Le circuit du patrimoine a été mis en place en Décembre 2014. Il est jalonné de panneaux présentant les principaux points d'intéret de St Antonin.

Maison romane 
 
 

La Maison Romane

Texte de Maurice Scellès

La maison a été construite dans la période 1125-1150 pour Pons de Graulhet, proba­blement viguier des vicomtes de Saint Antonin Noble Val.

La maison occupe un emplacement privilégié et stratégique au cœur de la ville. Elle comprend un corps de logis principal et une tour, l’un des signes distinctifs des demeures de l’élite urbaine au Moyen Âge, que l’on soit noble ou non.

Le rez-de-chaussée était réservé à trois boutiques, ouvrant chacune par une grande arcade sur la place et qui étaient occupées par des commerçants. Aussi l’accès à la maison se faisait-il par une entrée latérale dans la rue Guilhem-Peyre.

Un grand escalier extérieur établi dans la cour conduisait directement à la salle du premier étage, l’aula, où Pons de Graulhet accueillait ses hôtes et où étaient jugées les affaires relevant de la justice vicomtale.

La pièce n’a jamais eu de cheminée, mais ses murs avaient reçu au XIIIe siècle un décor peint, dont subsistait encore en 1840 une partie d’un cava­lier. Depuis la salle, un escalier ménagé dans l’épais­seur du mur arrière (entièrement reconstruit au XIXe siècle) permettait de gagner les « chambres » privées du second étage.
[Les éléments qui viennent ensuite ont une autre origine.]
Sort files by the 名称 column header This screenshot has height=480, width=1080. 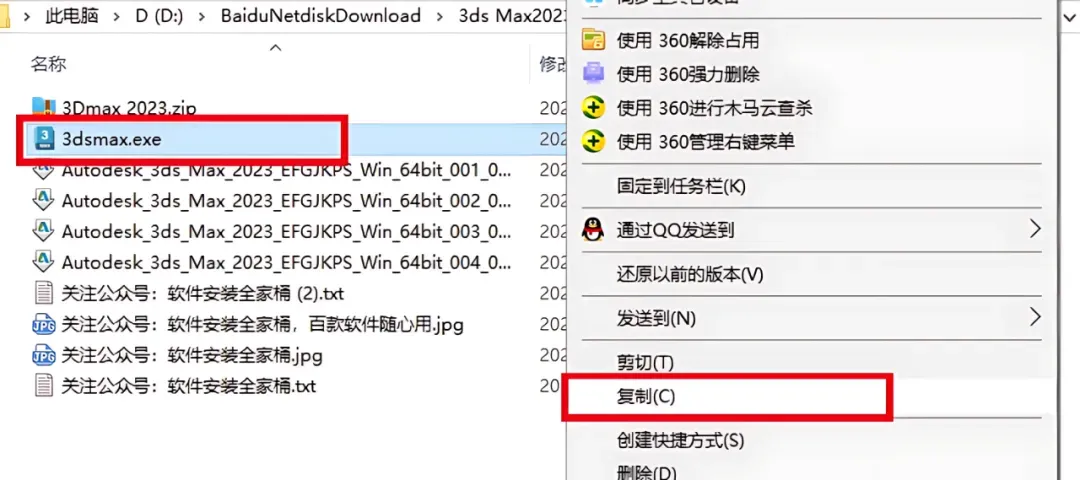(x=48, y=65)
Classé Monument historique, l’édifice a été restauré par l’architecte Eugène Viollet-le-Duc de 1842 à 1851. La façade, qui était presque intacte, n’a été que peu touchée par les travaux. En revanche, l’imposante tour est une création du XIXe siècle, inspirée par les tours médiévales des villes de Toscane.

Le 1er premier étage était une salle de justice signalée sur la rue par une remarquable claire-voie au décor sculpté exceptionnel, par sa qualité d’exécution et par son iconographie. Piliers et chapiteaux étaient rehaus­sés de couleurs ; des plats émaillés importés de l’Espagne musulmane étaient in­crustés dans la pierre de taille de la façade ; deux colonnettes de bronze prenaient place dans les fenêtres géminées de la tour.
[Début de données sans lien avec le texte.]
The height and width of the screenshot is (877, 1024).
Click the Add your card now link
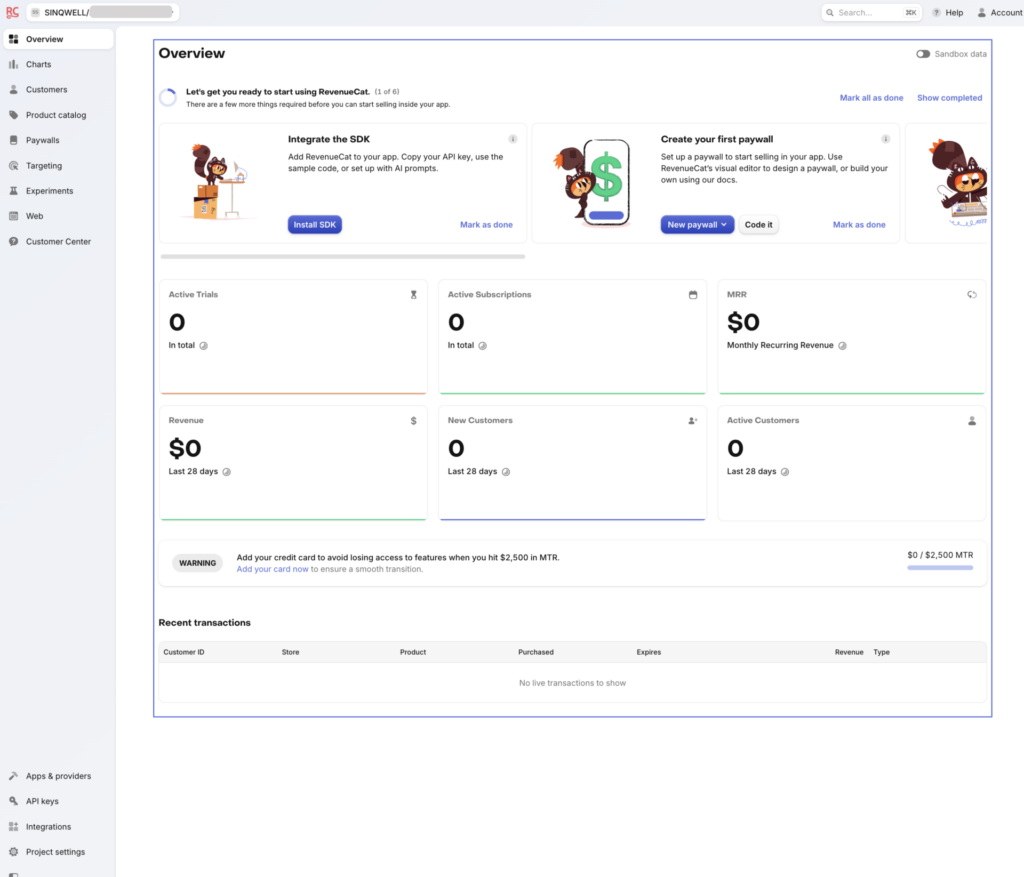[x=272, y=569]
Devenue maison consulaire en 1313, elle est restée le siège de la municipalité jusqu’à la Révolution.

La clef de lecture du programme sculpté se trouve sur le livre que tient le personnage figuré sur le pilier de gau­che, dont l’inscription a permis d’identifier le code de justice, les institutes, rédigé par l’empereur législateur Justinien. En se fondant sur le droit romain, le commanditaire peut affirmer que nul ne peut être bon sans l’aide des lois et de la justice exercée par le prince.
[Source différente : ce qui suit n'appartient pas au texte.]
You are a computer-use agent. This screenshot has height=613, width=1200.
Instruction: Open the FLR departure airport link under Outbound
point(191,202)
Le re­lief d’Adam et Ève après la Faute, sur le pilier de droite, rappelle que l’homme est faible devant le péché, et plusieurs chapiteaux illustrent les vices : colère, médisance, bestialité, impureté…

La majesté impériale a imposé l’hié­ratisme de Justinien, mais les chapi­teaux de la Bestialité et de la Colère montrent que le sculpteur excelle dans la représentation du mouvement. Son art s’apprécie surtout avec le groupe d’Adam et Ève, dont les corps sont trai­tés en volume sur les angles du bloc : des nus d’une telle vigueur plastique sont rares dans l’art roman, tout autant que des visages dotés d’une semblable présence humaine.